-
Notifications
You must be signed in to change notification settings - Fork 35
2.2. Cleaning datasets
This part of Allie's skills relates to data cleaning.
Data cleansing is the process of making clean datasets - like removing noise in audio files. It allows for data with a higher signal-to-noise ratio for modeling, increasing robustness of models.
To clean an entire folder of a certain file type (e.g. audio files of .WAV format), you can run:
cd /Users/jim/desktop/allie
cd cleaning/audio_cleaning
python3 clean.py /Users/jim/desktop/allie/train_dir/males/
python3 clean.py /Users/jim/desktop/allie/train_dir/females/
Click the .GIF below to follow along this example in a video format:
The code above will featurize all the audio files in the folderpath via the default_cleaner specified in the settings.json file (e.g. 'clean_mono16hz').

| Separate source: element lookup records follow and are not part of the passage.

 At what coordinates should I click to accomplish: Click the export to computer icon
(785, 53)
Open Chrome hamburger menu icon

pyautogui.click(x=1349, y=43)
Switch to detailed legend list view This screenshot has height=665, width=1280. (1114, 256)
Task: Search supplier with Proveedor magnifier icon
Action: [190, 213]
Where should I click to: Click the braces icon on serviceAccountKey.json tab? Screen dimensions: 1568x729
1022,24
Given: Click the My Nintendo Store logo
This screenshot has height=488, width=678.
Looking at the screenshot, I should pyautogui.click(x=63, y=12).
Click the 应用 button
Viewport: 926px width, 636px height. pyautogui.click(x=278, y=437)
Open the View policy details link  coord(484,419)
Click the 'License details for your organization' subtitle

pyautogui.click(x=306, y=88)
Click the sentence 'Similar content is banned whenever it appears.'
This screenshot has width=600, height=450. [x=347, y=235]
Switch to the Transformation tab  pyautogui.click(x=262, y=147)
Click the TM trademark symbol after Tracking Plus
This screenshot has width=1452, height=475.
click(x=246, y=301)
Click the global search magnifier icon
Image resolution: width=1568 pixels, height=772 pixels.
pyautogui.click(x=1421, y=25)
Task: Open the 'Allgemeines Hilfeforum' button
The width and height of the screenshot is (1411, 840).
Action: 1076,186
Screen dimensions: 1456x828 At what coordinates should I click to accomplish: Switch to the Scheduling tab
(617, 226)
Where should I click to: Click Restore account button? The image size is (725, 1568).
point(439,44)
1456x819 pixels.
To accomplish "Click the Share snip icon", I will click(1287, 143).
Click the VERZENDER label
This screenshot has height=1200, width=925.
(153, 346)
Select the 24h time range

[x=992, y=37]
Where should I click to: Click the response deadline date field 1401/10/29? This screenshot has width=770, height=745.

Note you can extend this to any of the file types. The table below overviews how you could call each as a augmenter. In the code below, you must be in the proper folder (e.g. ./allie/augmentation/audio_augmentations for audio files, ./allie/augmentation/image_augmentation for image files, etc.) for the scripts to work properly.
Data type | Supported formats | Call to featurizer a folder | Current directory must be |
---|---|---|---|
audio files | .MP3 / .WAV | python3 clean.py [folderpath] |
./allie/cleaning/audio_cleaning |
text files | .TXT | python3 clean.py [folderpath] |
./allie/cleaning/text_cleaning |
image files | .PNG | python3 clean.py [folderpath] |
./allie/cleaning/image_cleaning |
video files | .MP4 | python3 clean.py [folderpath] |
./allie/cleaning/video_cleaning |
csv files | .CSV | python3 clean.py [folderpath] |
./allie/cleaning/csv_cleaning |
- delete_duplicates - deletes duplicate files in the directory
- delete_json - deletes all .JSON files in the directory (this is to clean the featurizations)
- clean_getfirst3secs - gets the first 3 seconds of the audio file
- clean_keyword - keeps only keywords that are spoken based on a transcript (from the default_audio_transcriber)
- clean_mono16hz - converts all audio to mono 16000 Hz for analysis (helps prepare for many preprocessing techniques)
- clean_mp3towav - converts all mp3 files to wav files
- clean_multispeaker - deletes audio files from a dataset that have been identified as having multiple speakers from a deep learning model
- clean_normalizevolume - normalizes the volume of all audio files using peak normalization methods from ffmpeg-normalize
- clean_opus - converts an audio file to .OPUS audio file format then back to wav (a lossy conversion) - narrowing in more on voice signals over noise signals.
- clean_random20secsplice - take a random splice (time specified in the script) from the audio file.
- clean_removenoise - removes noise from the audio file using SoX program and noise floors.
- clean_removesilence - removes silence from an audio file using voice activity detectors.
- clean_utterances - converts all audio files into unique utterances (1 .WAV file --> many .WAV file utterances) for futher analysis.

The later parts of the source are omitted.